SOURCE EXTRACT:

Background
The authors write that "phenotypic plasticity, the capacity of a genotype to produce distinct phenotypes under different environmental conditions, is a common and powerful method of adaptation in nature."

What was done
Orizaola and Laurila investigated variations in temperature-induced plasticity in larval life-history traits among populations of an isolated metapopulation of pool frogs (Rana lessonae) in Central Sweden. This they did by exposing larvae from three closely-located populations to two temperatures (20 and 25°C) in the laboratory and then documenting their growth and development responses at the two different temperatures.

What was learned
The two Swedish researchers report that (1) "in general, larvae exposed to warmer temperature experienced higher survival and metamorphosed faster," that (2) there "were differences among the populations in both trait mean values and in the plastic responses," and that (3) "among-family variation within populations was found in growth rate and time to metamorphosis, as well as in plasticity suggesting that these traits have a capacity to evolve."

DATASET EXTRACT:
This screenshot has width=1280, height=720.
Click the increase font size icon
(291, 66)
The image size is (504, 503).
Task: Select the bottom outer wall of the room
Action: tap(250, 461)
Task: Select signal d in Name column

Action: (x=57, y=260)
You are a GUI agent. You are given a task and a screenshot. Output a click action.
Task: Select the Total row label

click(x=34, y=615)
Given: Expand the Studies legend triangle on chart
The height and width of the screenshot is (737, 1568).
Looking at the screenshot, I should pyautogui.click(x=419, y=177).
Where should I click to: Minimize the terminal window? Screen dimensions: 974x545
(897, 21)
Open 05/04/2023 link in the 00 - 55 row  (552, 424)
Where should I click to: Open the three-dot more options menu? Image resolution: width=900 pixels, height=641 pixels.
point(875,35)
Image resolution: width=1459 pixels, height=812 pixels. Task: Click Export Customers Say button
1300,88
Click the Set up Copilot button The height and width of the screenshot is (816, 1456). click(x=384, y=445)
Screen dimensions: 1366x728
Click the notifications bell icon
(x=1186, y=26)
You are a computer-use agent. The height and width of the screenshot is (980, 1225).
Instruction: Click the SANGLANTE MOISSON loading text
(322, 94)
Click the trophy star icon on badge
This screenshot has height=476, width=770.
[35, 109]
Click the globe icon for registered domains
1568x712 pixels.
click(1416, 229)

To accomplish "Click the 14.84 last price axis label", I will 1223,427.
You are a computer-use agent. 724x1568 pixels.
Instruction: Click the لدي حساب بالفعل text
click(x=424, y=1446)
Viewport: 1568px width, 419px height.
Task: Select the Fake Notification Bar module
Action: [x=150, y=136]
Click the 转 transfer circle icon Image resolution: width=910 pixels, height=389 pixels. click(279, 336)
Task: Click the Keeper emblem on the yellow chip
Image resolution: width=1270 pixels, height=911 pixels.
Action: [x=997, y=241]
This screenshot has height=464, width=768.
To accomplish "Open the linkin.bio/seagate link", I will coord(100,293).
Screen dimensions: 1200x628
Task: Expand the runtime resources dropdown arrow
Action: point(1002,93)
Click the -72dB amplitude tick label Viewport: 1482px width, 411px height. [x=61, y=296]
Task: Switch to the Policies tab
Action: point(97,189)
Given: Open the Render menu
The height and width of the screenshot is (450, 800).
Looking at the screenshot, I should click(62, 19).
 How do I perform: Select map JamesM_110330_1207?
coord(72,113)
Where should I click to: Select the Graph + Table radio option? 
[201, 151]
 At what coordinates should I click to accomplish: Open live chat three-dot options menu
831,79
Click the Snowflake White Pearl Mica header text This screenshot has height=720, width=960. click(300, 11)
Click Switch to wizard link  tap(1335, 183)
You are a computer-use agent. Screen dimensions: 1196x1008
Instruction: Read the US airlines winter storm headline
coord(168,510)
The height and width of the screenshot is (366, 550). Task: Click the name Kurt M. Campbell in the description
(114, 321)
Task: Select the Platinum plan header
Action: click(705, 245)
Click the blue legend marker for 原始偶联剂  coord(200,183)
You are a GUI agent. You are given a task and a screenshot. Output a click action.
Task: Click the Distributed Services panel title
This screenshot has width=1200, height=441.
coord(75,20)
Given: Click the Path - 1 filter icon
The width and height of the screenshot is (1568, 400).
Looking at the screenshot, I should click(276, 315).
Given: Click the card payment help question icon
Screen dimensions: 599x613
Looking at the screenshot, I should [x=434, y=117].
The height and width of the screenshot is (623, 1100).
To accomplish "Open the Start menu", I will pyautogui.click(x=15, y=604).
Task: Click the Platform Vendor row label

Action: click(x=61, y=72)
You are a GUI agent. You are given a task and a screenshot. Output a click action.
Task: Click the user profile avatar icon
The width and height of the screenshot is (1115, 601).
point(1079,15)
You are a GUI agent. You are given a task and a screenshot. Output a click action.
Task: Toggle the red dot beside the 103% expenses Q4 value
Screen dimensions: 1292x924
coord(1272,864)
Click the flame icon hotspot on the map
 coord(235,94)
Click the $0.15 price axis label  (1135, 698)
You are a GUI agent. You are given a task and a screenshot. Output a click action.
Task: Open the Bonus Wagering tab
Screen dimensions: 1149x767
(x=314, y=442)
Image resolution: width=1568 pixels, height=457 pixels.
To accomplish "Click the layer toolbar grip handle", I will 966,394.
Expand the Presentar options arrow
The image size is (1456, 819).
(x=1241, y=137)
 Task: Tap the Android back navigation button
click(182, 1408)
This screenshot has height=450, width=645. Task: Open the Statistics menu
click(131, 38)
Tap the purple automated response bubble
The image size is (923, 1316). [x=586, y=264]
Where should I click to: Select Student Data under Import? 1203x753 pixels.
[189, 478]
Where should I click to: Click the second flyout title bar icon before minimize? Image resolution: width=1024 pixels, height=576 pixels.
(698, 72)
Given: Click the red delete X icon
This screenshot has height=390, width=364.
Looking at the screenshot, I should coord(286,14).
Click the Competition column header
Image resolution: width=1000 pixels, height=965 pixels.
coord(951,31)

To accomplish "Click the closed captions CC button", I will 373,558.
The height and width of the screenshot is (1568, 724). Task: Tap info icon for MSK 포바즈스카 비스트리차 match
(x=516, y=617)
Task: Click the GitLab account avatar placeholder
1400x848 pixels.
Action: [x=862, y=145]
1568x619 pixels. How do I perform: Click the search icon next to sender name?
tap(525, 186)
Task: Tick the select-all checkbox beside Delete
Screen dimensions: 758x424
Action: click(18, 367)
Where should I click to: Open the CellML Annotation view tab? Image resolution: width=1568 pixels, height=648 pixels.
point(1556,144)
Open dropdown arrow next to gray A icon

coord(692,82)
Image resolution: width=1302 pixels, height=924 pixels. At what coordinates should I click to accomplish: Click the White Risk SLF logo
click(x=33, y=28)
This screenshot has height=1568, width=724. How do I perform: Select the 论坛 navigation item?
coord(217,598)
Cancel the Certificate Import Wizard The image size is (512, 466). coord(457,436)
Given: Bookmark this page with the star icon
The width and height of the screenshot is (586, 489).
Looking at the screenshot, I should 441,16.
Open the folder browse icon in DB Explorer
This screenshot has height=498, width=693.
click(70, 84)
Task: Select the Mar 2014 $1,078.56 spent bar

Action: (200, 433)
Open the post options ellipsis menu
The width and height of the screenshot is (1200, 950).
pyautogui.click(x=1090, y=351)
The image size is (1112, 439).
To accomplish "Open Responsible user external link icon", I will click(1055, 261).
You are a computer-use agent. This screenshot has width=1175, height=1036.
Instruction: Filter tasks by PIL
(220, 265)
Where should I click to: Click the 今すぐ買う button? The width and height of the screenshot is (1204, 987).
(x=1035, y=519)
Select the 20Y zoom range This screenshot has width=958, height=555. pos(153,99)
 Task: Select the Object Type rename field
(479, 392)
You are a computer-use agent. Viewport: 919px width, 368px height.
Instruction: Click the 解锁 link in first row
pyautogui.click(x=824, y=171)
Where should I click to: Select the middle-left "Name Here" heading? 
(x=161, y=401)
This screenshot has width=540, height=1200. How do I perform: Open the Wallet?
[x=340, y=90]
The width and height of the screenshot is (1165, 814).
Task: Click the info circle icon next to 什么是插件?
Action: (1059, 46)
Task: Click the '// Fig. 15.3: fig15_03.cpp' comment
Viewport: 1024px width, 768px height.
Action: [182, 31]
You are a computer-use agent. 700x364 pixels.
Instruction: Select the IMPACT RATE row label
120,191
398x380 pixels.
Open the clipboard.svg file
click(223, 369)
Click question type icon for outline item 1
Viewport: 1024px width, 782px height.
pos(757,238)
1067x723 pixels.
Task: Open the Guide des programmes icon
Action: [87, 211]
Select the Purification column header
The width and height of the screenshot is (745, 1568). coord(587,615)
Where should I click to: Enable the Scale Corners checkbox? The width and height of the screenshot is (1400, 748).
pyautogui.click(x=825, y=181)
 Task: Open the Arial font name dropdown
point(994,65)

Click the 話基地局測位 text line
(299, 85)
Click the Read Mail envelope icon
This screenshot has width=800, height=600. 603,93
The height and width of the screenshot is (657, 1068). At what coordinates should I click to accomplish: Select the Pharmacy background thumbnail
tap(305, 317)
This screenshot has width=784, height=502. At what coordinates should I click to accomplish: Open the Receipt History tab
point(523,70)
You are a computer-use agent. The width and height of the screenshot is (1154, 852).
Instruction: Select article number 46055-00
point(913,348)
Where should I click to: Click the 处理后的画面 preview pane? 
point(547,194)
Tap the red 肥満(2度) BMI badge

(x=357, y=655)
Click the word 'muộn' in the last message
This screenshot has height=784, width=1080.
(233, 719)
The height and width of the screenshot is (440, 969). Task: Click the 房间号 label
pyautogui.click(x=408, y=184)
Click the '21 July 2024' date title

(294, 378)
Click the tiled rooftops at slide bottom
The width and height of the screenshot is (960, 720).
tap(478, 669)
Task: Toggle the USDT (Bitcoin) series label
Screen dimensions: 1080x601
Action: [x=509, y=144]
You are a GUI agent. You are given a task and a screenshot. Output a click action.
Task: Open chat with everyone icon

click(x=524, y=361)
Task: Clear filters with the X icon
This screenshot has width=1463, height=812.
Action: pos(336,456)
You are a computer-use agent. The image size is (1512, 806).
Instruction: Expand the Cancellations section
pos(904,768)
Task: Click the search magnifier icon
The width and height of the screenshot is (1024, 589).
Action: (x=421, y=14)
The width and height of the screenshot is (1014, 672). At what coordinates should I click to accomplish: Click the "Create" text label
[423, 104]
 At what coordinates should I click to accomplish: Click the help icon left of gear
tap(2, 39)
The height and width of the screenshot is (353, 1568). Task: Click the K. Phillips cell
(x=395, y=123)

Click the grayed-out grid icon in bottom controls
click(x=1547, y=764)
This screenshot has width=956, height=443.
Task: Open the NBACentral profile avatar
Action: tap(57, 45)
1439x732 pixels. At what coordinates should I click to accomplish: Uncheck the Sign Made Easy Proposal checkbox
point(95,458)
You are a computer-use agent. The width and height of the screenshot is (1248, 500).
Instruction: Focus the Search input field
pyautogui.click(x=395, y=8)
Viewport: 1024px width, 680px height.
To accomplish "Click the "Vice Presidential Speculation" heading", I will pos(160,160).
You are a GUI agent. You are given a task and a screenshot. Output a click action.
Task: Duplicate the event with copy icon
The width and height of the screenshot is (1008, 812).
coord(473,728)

LIST OF TASKS:
1. In the pool frog study summary, copy the passage that begins at the words "What was done" and stops after the words "two different temperatures.".
2. List every section heading in the pool frog study summary.
3. Pick up the summary of the pool frog larvae study after its final sentence and continue it.

ANSWERS TO THE TASKS:
1.
What was done
Orizaola and Laurila investigated variations in temperature-induced plasticity in larval life-history traits among populations of an isolated metapopulation of pool frogs (Rana lessonae) in Central Sweden. This they did by exposing larvae from three closely-located populations to two temperatures (20 and 25°C) in the laboratory and then documenting their growth and development responses at the two different temperatures.

2.
Background
What was done
What was learned

3.
What it means
Orizaola and Laurila state that they found "strong population differentiation at a microgeographic scale in life-history characteristics and temperature-induced plasticity in [the] isolated amphibian metapopulation," and that in spite of "the near absence of molecular genetic variation within [the] metapopulation, [their] study detected strong variation in trait means and plastic responses both among and within populations, possibly suggesting that natural selection is shaping life-history traits of the local populations [italics added]," which phenomenon may be preparing them for things to come -- such as even further warming -- by providing them "ample phenotypic variation" to deal with a potentially warming environment.